The GDV expects that the implementation could cost insurance companies more than 130 million euros next year. However, there would be no significant additional tax revenue for the state.
Even the Association of Insured (BdV), which represents the interests of insurance customers, considers the planned new regulations to be “absurd” and “expensive”, as CEO Axel Kleinlein emphasized to the Handelsblatt: “Due to the extensive obligations that arise for the insurer, In the end, consumers are also burdened more. “
Consumer advocates and insurers want to draw attention to the issue in the run-up to a hearing in the Bundestag’s finance committee on Monday – in the hope of still being able to make changes to the law.
Background: Insurance companies normally have to pay 19 percent insurance tax on all property and casualty insurance fees. For social reasons, however, contributions to health, long-term care and life insurance, including occupational and disability insurance, have so far been tax-exempt. The point here is that the policyholders are privately insured in the event of illness or occupational disability and are therefore not on the wallet of the community.
However, the Federal Ministry of Finance (BMF) sees a problem when the benefits from these insurance policies do not go to the insured person or their close relatives. A particular thorn in the side of the BMF is the so-called player failure insurance. Here, for example, a football club receives the money if a player becomes unable to work. Film failure insurance or key worker insurance are constructed in a similar manner, in which a company receives benefits if a central person is absent.
These products are to be subject to insurance tax liability in the future. There are additional tax revenues of around six million euros per year. The BMF wants to “specify the content of the regulations and in this way ensure more legal certainty”, it says on the website of the ministry.
Name products specifically
But instead of naming exactly the affected products in the planned law, the new regulations are formulated too vaguely from the point of view of BdV and GDV – which makes implementation complicated and expensive for the industry.
In principle, contributions on private life and pension insurance should remain exempt from insurance tax in the future. In the case of health, long-term care, occupational disability and disability insurance, however, insurance tax is to arise if the insured person or a close relative does not receive the benefit in the insured event. The new regulation is to be introduced for contracts concluded from July 1, 2021.
The insurers would then have to regularly check with occupational disability insurance and Co. who the reference person is and whether this triggers an insurance tax liability or not. An example: If the insured event goes to the friend of the insured person, the contributions would be subject to insurance tax under the new rules.
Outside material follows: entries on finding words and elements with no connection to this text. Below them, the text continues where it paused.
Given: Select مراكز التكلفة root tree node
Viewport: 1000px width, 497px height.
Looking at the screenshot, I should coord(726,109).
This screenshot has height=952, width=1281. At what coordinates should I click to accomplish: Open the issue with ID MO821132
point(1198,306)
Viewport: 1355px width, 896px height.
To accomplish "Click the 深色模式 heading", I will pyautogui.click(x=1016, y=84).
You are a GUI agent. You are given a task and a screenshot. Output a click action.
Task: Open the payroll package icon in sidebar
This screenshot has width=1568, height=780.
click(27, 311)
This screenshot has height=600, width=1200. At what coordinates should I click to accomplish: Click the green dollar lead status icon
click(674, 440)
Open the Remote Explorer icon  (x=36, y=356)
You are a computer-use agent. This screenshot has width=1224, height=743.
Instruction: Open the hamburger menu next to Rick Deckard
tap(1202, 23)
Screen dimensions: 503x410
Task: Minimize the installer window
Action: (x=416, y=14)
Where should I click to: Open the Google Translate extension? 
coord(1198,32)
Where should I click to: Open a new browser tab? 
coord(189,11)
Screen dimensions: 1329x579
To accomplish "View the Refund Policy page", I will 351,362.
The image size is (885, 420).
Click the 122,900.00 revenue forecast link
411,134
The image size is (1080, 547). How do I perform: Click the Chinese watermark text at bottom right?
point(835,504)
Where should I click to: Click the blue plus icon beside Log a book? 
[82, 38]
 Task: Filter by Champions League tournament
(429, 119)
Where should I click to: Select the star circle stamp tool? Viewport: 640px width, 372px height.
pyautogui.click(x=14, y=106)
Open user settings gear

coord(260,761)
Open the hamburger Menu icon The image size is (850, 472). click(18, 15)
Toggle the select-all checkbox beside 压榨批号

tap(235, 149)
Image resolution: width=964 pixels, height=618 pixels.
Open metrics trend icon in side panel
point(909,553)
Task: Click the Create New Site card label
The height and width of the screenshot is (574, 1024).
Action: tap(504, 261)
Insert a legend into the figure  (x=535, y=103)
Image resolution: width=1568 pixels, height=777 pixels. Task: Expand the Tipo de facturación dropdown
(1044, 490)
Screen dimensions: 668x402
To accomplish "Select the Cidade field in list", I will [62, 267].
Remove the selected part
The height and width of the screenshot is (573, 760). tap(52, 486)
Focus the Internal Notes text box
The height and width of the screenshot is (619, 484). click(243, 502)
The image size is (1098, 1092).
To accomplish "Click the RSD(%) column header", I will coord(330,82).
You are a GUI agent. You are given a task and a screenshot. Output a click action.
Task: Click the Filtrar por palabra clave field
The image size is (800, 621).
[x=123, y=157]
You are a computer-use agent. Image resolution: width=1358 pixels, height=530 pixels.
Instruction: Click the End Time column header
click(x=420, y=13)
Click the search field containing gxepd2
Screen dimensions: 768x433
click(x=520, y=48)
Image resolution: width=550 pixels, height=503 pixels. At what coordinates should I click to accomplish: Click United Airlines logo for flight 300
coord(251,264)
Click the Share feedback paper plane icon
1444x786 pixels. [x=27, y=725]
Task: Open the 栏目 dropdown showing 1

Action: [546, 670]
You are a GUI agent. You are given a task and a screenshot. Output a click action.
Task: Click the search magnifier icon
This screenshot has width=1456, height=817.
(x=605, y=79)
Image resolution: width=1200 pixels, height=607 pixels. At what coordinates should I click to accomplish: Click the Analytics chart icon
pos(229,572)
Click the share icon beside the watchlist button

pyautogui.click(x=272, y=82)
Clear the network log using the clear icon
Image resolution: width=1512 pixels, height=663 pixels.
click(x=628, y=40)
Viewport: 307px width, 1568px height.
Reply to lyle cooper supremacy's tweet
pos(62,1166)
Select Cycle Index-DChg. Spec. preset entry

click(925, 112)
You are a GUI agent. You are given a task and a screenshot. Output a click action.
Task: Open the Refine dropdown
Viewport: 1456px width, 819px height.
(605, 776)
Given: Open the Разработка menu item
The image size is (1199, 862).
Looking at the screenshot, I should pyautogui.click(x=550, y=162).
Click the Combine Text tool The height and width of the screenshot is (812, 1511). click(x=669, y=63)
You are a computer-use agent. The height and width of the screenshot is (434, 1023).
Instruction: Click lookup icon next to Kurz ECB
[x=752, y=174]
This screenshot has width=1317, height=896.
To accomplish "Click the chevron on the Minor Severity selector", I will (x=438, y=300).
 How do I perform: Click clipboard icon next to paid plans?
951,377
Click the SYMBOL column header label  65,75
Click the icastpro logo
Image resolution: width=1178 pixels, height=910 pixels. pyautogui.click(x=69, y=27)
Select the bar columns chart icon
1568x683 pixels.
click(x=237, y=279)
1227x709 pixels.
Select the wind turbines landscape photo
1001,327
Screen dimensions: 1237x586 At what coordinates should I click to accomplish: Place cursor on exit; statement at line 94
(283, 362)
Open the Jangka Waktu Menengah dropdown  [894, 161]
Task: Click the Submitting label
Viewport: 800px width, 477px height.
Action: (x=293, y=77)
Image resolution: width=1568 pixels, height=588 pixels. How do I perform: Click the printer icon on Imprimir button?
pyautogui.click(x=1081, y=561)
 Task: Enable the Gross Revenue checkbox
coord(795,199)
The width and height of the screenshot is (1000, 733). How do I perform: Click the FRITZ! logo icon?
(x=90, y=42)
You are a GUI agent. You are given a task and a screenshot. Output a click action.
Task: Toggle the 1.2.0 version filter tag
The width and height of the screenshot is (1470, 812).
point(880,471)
If the girlfriend becomes a fiancé and thus a close relative, the insurance tax liability would no longer apply.
Combination products, for example from life insurance including disability protection, are also complicated. Many insurers only show a total premium. The question is how insurance tax should be calculated in such cases if only the disability component is subject to insurance tax during the term of the contract.
Surveys by the GDV among insurance companies have shown that they will no longer be able to offer certain long-term care insurances, for which the beneficiary is, for example, a care facility – the implementation of the new rules would simply be too time-consuming for them.